REQUIRED WORK >>
Copy the records below line for line, without changing anything.

⁂

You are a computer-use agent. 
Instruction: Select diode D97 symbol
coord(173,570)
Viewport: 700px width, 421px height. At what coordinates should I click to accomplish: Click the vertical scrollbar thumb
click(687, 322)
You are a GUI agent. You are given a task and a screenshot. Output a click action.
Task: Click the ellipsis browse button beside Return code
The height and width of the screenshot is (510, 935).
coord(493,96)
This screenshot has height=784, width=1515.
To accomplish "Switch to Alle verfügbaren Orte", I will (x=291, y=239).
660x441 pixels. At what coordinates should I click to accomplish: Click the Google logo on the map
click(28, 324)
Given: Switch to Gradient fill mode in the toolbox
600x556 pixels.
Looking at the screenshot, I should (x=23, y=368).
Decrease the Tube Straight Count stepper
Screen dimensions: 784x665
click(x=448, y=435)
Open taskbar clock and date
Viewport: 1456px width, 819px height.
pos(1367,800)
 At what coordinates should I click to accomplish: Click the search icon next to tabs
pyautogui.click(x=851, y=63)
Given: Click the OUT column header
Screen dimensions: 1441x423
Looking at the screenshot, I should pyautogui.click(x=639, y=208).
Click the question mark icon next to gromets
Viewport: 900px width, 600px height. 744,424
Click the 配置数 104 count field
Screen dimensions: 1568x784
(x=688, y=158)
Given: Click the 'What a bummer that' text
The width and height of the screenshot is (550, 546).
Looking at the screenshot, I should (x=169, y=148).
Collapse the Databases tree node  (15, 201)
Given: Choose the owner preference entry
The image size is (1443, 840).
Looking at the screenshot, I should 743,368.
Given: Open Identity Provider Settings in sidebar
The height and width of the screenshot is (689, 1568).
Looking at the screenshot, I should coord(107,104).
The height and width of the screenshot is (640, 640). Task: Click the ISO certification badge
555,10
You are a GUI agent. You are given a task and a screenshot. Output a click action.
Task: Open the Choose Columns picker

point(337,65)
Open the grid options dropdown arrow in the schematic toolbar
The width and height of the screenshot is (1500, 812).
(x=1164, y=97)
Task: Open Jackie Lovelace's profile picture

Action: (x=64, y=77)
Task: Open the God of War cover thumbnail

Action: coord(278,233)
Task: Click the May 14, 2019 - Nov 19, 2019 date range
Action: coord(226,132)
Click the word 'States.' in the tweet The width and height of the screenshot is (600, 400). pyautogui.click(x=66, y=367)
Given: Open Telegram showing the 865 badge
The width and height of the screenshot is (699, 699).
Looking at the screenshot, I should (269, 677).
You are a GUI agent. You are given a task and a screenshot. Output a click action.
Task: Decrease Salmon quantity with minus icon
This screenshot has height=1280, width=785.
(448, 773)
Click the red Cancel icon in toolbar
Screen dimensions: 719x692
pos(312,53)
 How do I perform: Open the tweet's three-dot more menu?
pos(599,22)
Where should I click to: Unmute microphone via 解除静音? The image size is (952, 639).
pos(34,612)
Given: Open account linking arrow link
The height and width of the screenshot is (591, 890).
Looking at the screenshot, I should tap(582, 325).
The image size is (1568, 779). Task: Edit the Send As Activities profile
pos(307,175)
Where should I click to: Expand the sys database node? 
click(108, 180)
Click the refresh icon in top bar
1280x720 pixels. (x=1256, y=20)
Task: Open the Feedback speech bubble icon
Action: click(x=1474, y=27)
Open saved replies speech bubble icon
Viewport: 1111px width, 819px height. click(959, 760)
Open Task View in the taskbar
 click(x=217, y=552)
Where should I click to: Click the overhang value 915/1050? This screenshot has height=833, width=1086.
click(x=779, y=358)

⁂

TASK RESPONSE >>
You are a computer-use agent. 
Instruction: Select diode D97 symbol
coord(173,570)
Viewport: 700px width, 421px height. At what coordinates should I click to accomplish: Click the vertical scrollbar thumb
click(687, 322)
You are a GUI agent. You are given a task and a screenshot. Output a click action.
Task: Click the ellipsis browse button beside Return code
The height and width of the screenshot is (510, 935).
coord(493,96)
This screenshot has height=784, width=1515.
To accomplish "Switch to Alle verfügbaren Orte", I will (x=291, y=239).
660x441 pixels. At what coordinates should I click to accomplish: Click the Google logo on the map
click(28, 324)
Given: Switch to Gradient fill mode in the toolbox
600x556 pixels.
Looking at the screenshot, I should (x=23, y=368).
Decrease the Tube Straight Count stepper
Screen dimensions: 784x665
click(x=448, y=435)
Open taskbar clock and date
Viewport: 1456px width, 819px height.
pos(1367,800)
 At what coordinates should I click to accomplish: Click the search icon next to tabs
pyautogui.click(x=851, y=63)
Given: Click the OUT column header
Screen dimensions: 1441x423
Looking at the screenshot, I should pyautogui.click(x=639, y=208).
Click the question mark icon next to gromets
Viewport: 900px width, 600px height. 744,424
Click the 配置数 104 count field
Screen dimensions: 1568x784
(x=688, y=158)
Given: Click the 'What a bummer that' text
The width and height of the screenshot is (550, 546).
Looking at the screenshot, I should (x=169, y=148).
Collapse the Databases tree node  (15, 201)
Given: Choose the owner preference entry
The image size is (1443, 840).
Looking at the screenshot, I should 743,368.
Given: Open Identity Provider Settings in sidebar
The height and width of the screenshot is (689, 1568).
Looking at the screenshot, I should coord(107,104).
The height and width of the screenshot is (640, 640). Task: Click the ISO certification badge
555,10
You are a GUI agent. You are given a task and a screenshot. Output a click action.
Task: Open the Choose Columns picker

point(337,65)
Open the grid options dropdown arrow in the schematic toolbar
The width and height of the screenshot is (1500, 812).
(x=1164, y=97)
Task: Open Jackie Lovelace's profile picture

Action: (x=64, y=77)
Task: Open the God of War cover thumbnail

Action: coord(278,233)
Task: Click the May 14, 2019 - Nov 19, 2019 date range
Action: coord(226,132)
Click the word 'States.' in the tweet The width and height of the screenshot is (600, 400). pyautogui.click(x=66, y=367)
Given: Open Telegram showing the 865 badge
The width and height of the screenshot is (699, 699).
Looking at the screenshot, I should (269, 677).
You are a GUI agent. You are given a task and a screenshot. Output a click action.
Task: Decrease Salmon quantity with minus icon
This screenshot has height=1280, width=785.
(448, 773)
Click the red Cancel icon in toolbar
Screen dimensions: 719x692
pos(312,53)
 How do I perform: Open the tweet's three-dot more menu?
pos(599,22)
Where should I click to: Unmute microphone via 解除静音? The image size is (952, 639).
pos(34,612)
Given: Open account linking arrow link
The height and width of the screenshot is (591, 890).
Looking at the screenshot, I should tap(582, 325).
The image size is (1568, 779). Task: Edit the Send As Activities profile
pos(307,175)
Where should I click to: Expand the sys database node? 
click(108, 180)
Click the refresh icon in top bar
1280x720 pixels. (x=1256, y=20)
Task: Open the Feedback speech bubble icon
Action: click(x=1474, y=27)
Open saved replies speech bubble icon
Viewport: 1111px width, 819px height. click(959, 760)
Open Task View in the taskbar
 click(x=217, y=552)
Where should I click to: Click the overhang value 915/1050? This screenshot has height=833, width=1086.
click(x=779, y=358)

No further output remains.